Supplied data below:
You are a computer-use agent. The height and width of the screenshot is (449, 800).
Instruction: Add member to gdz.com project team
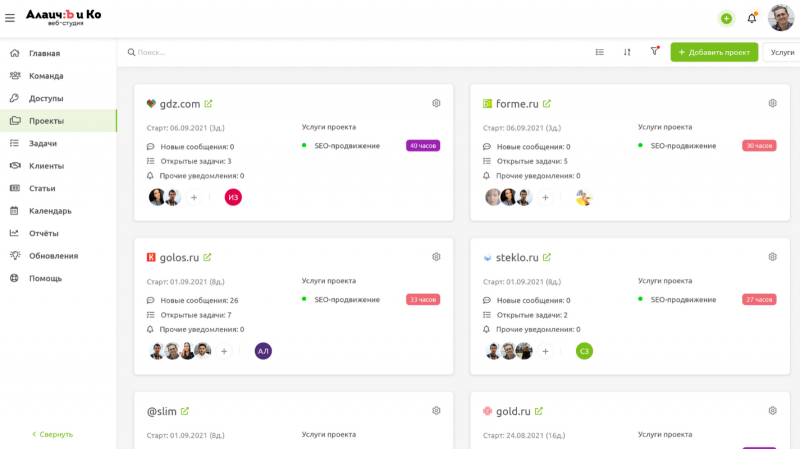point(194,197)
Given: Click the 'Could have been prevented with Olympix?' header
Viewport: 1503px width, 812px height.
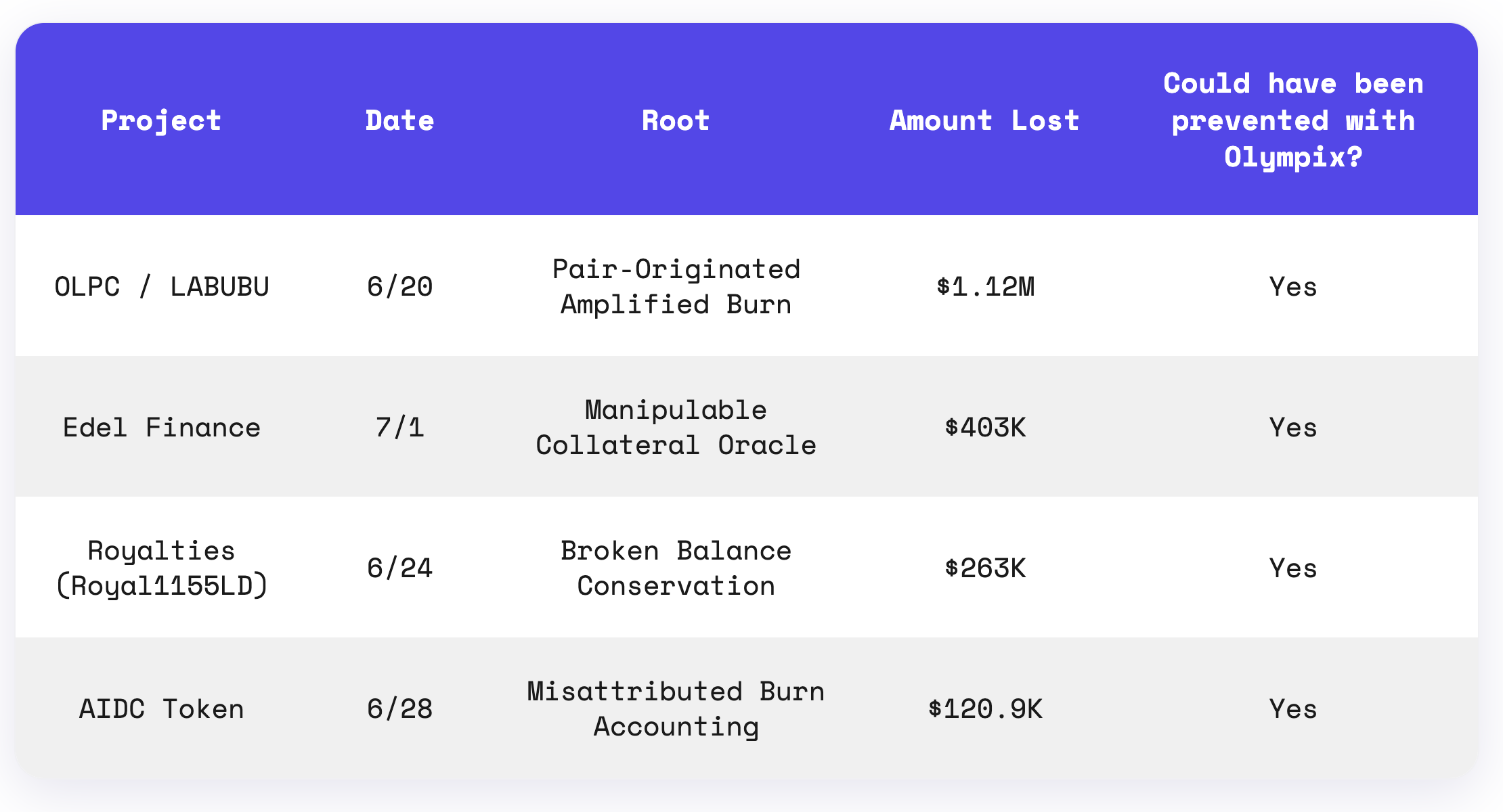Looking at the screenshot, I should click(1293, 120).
End of Supplied data.
Supplied data below:
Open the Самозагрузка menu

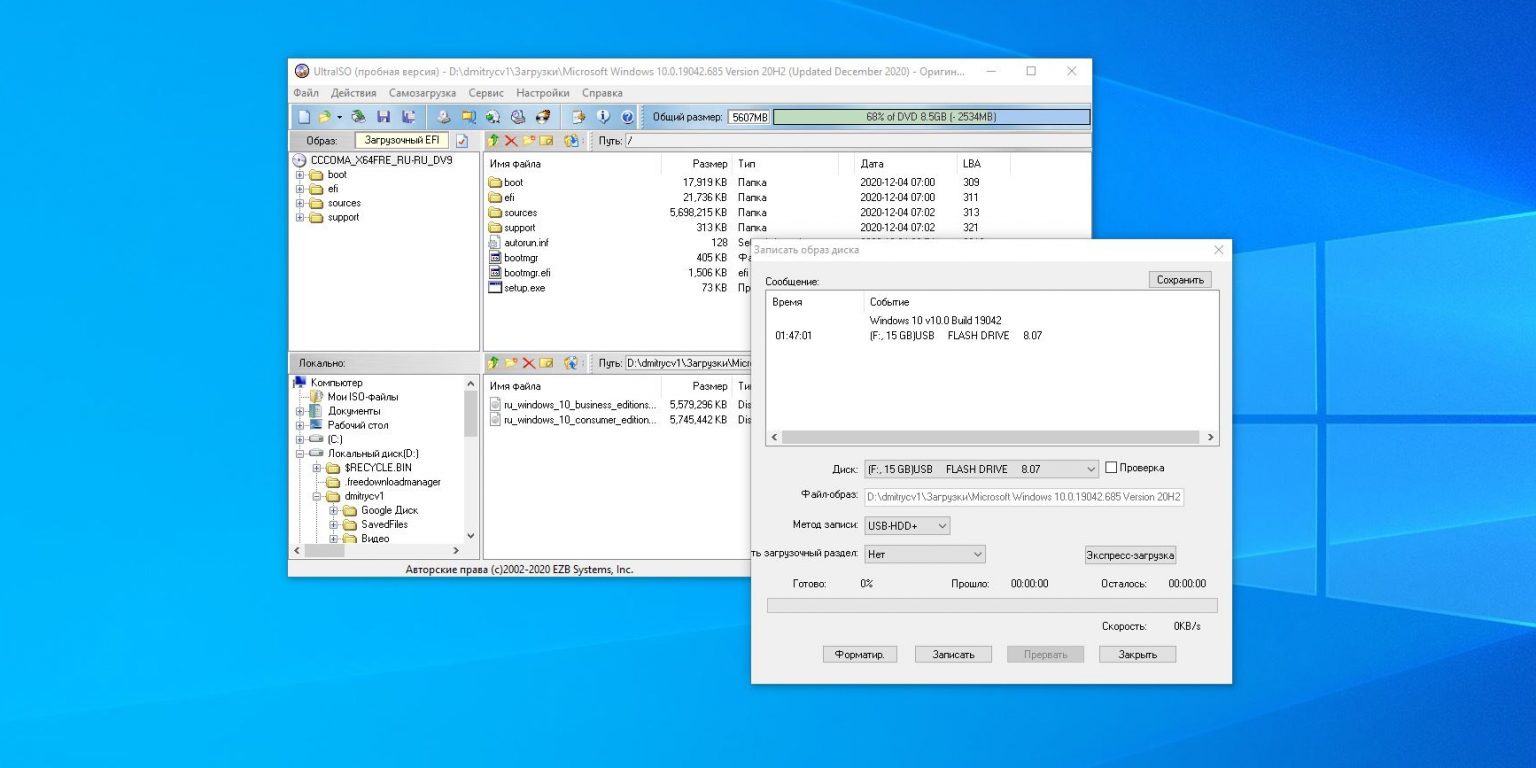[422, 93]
End of Supplied data.
### Task instructions:
In the entries above, find the line containing "You are a computer-use" and the line containing "Given: Click the", then copy both and every line between them exactly, without any picture.

### Answer to this exercise:
You are a computer-use agent. The height and width of the screenshot is (449, 800).
Instruction: Add member to gdz.com project team
point(194,197)
Given: Click the 'Could have been prevented with Olympix?' header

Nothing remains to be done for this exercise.